There is little doubt left in anyone who is not thought-challenged that the election of Donald Trump in 2016 enabled so-called White supremacists and other racists to emerge from the fringes and shadows of public consciousness and the American experiment. It is so self-evident that it is now too common-place to come to this conclusion. Four years of his divisive and conflict-ridden rhetoric, his demonizing anyone that was “The Other” and his refusal to condemn the upsurge in White tribal extremism both validated and empowered a rabid constituency. A constituency that had been previously too “out there” to be taken seriously was now given permission by the Inciter-in-Chief to give “voice” to their loss of identify and the gradual death of their “culture” and a Father-Knows-Best White America. The Others, – the job stealers, the non-Christians, the rainbow of skin colours, the gun-controllers, the “socialists” had now become the whipping post for every conceivable White grievance.

In typical neighbourly fashion Canada too became a larger stage for this upsurge and the spotlight shone on a growing number of individual and systemic acts of racism against communities of colour and indigenous peoples.

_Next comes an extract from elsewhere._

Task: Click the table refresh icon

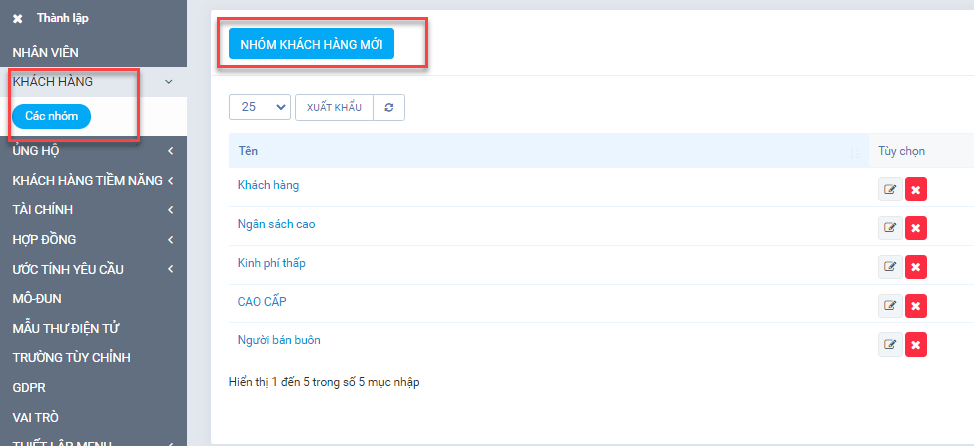Action: (x=389, y=107)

So what is the purpose in all of this regurgitation of what is now commonly known? It is to ask a simple question. Why has the main stream media become inadvertently complicit in authenticating the very idea of White Supremacy and White Supremacists? Why use the phrases at all? Why not call it a racist movement populated for the most part by racists? In the words of an analogy, why call it an earth-moving device when the word ‘shovel’ will do?

Are the media afraid of being sued? Does the media lack proof of the veracity of the racist moniker? Are they worried their owners and readers are predominantly White and will take offense? Why the default preference for this constant phraseology – “White Supremacists”? Why is the media adding fabric softener to this banal phrase and not substituting the more apt and accurate word “Racists”?

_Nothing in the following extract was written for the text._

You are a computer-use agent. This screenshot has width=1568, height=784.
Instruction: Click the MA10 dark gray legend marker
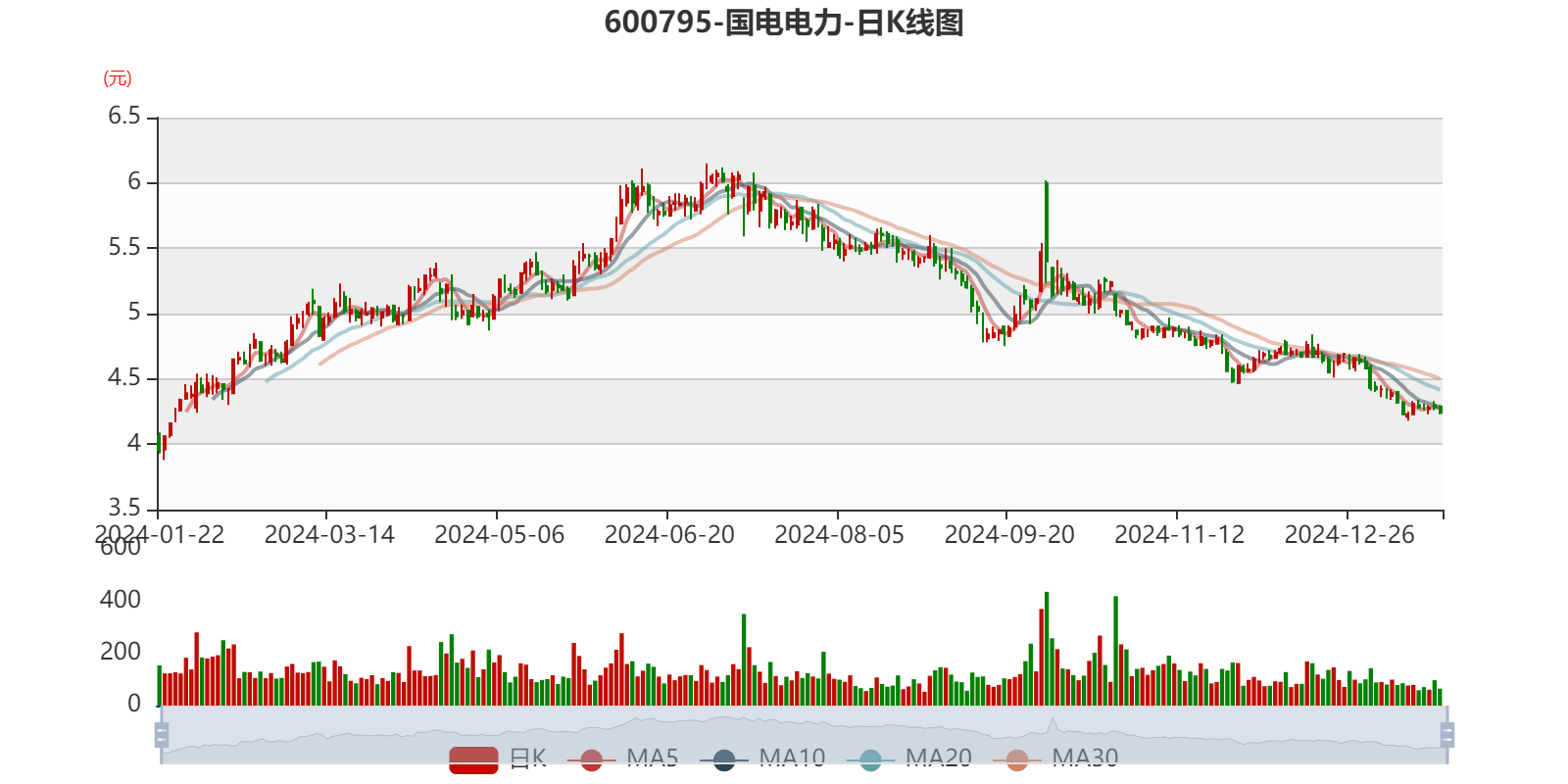tap(724, 760)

Words matter. They can create, inspire, comfort, hurt and obfuscate. Without becoming too academic let’s consider two definitions. To retain a sense of objectivity and not render ourselves captive to an American source for the definition of these terms, let’s turn to an online, go-to reference Canadians usually use to define terms – The Oxford Languages Dictionary.

A White supremacist is: a person who believes that white people constitute a superior race and should therefore dominate society, typically to the exclusion or detriment of other racial and ethnic groups.

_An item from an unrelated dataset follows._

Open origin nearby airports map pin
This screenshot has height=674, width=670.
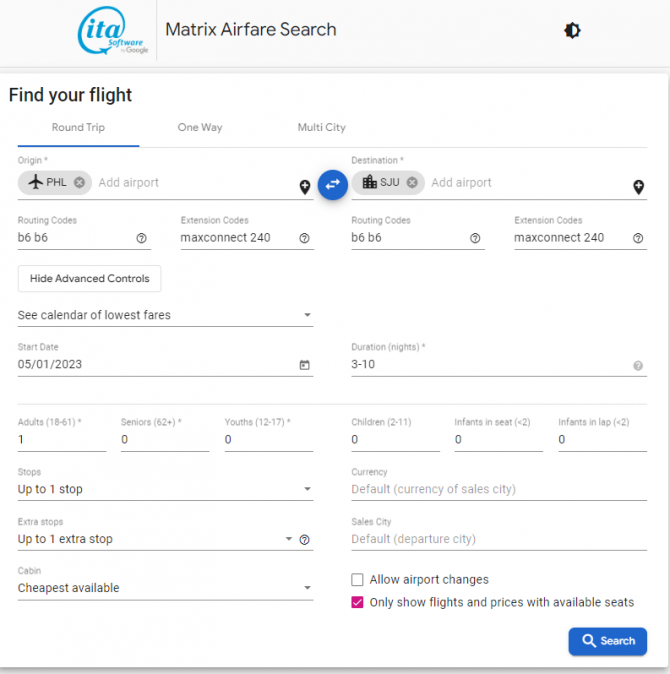[305, 187]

Now let’s sashay over to the word Racist. According to the same source, a racist is: a person who is prejudiced against or antagonistic toward people on the basis of their membership in a particular racial or ethnic group, typically one that is a minority or marginalized.

A distinction without a difference? Six of one, half dozen of the other? Or is this a subtle but deliberate whitewash – so to speak, “a cautious attempt to obscure disagreeable or incriminating facts” about a movement. The conclusion? Call them what they are and change the phraseology to White Racists.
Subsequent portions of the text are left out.